Forger became a prominent trust and estates attorney for several decades and was a managing partner with Millbank Tweed, the famous New York City-based international law firm. The Princeton and Yale Law School graduate recalled the inequality between men and women and people of color back then.

“There was one woman in my law school class out of 150 people, and when I went to work at a major law firm, they apologized for having only two women on staff out of 75 lawyers who were white Anglo-Saxon Protestants. It’s taken a long time but life has changed a great deal. There is still ample discrimination.”

By the time Forger left Milbank Tweed in 1993 he said the firm had women, Black, openly gay partners and those of all religions. He specifically went to Howard University, the historically Black university in Washington, D.C., to recruit people for positions.

“As lawyers we were interested in people not with things or corporations,” he said.

Forger has lived at Waterstone for almost two years. He still works on certain tax and fiduciary accounts and is writing about people he meets at Waterstone.

“Here they try to keep us all occupied with learning, listening, participating, acting and visiting. They do it all. This is a place where you can be as active as you want and as quiet as you want,” Forger said.

Goldschmidt and his wife came to the U.S. in 1948, and settled in Washington Heights in Manhattan, which was then a predominantly German neighborhood known as Frankfurt on the Hudson. His wife was a dressmaker who had success making high-priced dresses that sold in shops on Madison Avenue. Goldschmidt held a few part-time jobs, including as a dishwasher and assistant at the famous furniture designer Russel Wright before earning his undergraduate and master’s degrees. He became a New York City social worker for 21 years, then changed careers, and owned a travel agency in Bayside, Queens for 50 years.

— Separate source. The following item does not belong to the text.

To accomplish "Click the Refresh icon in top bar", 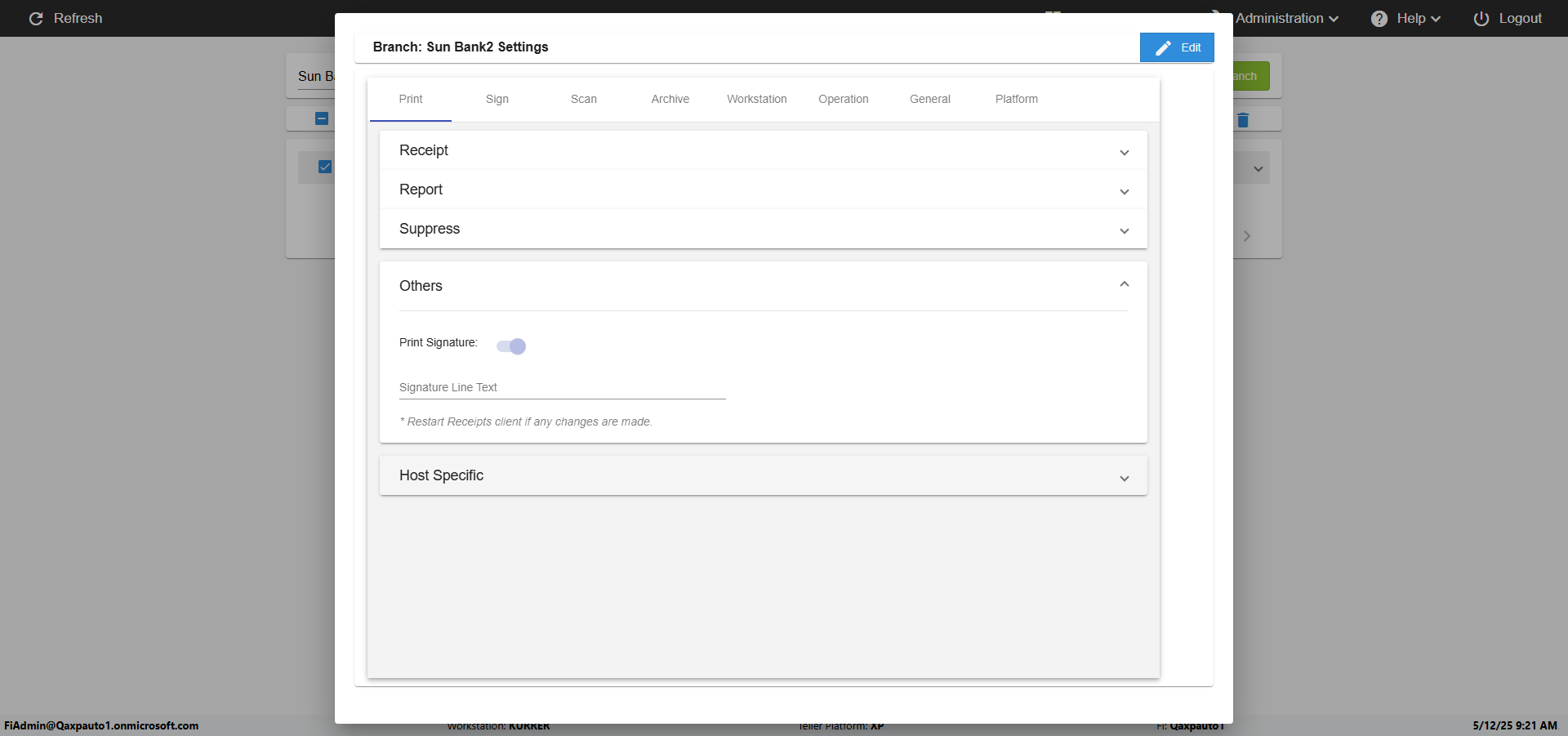I will (36, 19).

Having moved to the Waterstone last December, Goldschmidt said he enjoys scheduled outings such as the live musical production of “Into the Woods” performed at Rye Country Day School.

Goldschmidt’s daily routine starts with breakfast in the dining room.

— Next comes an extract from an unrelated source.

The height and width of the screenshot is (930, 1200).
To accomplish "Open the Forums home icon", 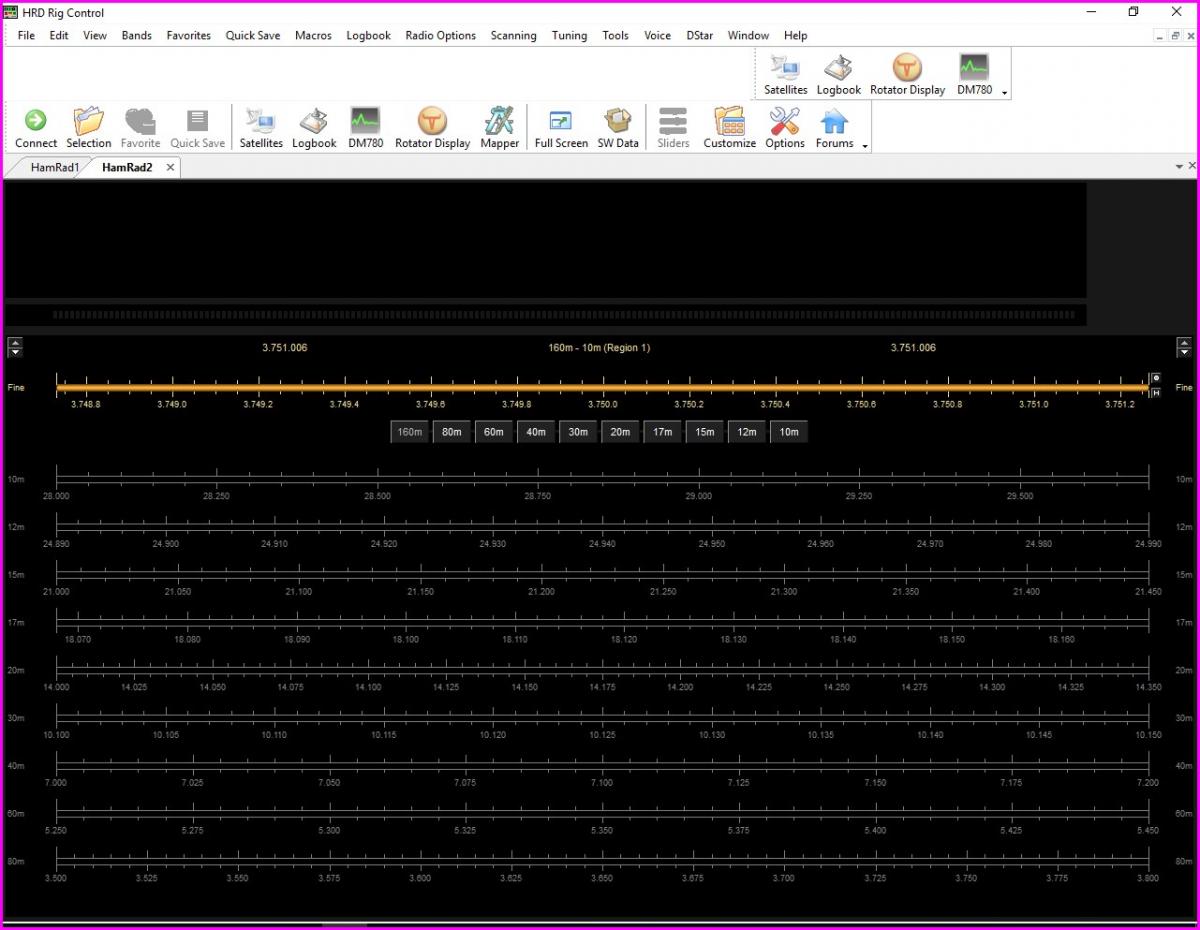I will pyautogui.click(x=834, y=122).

“But I make my own lunch, read periodicals and then there’s a cocktail party before dinner,” he said.

It was at breakfast seven weeks ago that Goldschmidt met Sandra Godfrey, a fellow resident with a pleasant smile.

“Sandy is my new girlfriend,” Goldschmidt said with a twinkle in his eye.

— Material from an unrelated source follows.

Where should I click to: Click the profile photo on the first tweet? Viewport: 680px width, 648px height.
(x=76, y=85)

Goldschmidt finds people in the U.S. are largely the same since he arrived.

“I think the attitude of people towards others have not changed,” he said. “Maybe they are even friendlier and outgoing in how they help people.”

Potash has lived at Waterstone for the last two years. He said he likes his routine, and although he misses his car and greater independence, he is fine to mostly relax.

“I’ve done a million things in my life and now I’m here to do nothing. I have my meals, read books, watch ‘Jeopardy!’ and the ball games. Helping my wife raise my two daughters is the best thing that happened in my life. My daughters come here, we go to (Bloomingdale’s) for lunch and I do my shopping online. It’s a small world now. Everything is available by this,” he said, holding up his cell phone.

Potash said he has seen tremendous advancement in broadcast media and communication, upgrades in cars and the ease in managing finances.

“But people are the same,” he said. “People don’t change, they have their domestic problems, medical problems, although treatments may have gotten better. But life has been the same since the day you were born. Because you get older doesn’t mean that your mind or attitude changes.”

All agreed that life is much better for seniors today than it used to be.

“We have Social Security, Medicare, better financing and schooling,” Forger commented. “What’s changed in the last 20 years is technology, which seems to be best for the world. We know about what’s going on, we know it instantly, but it doesn’t always lead us to morality and truths.”

Forger, Goldschmidt and Potash are able to exchange years and places of their past, which seems to have propelled them into a new comradery. And although they have all have lost their wives and other loved ones, they continue to keep living taking one day at a time.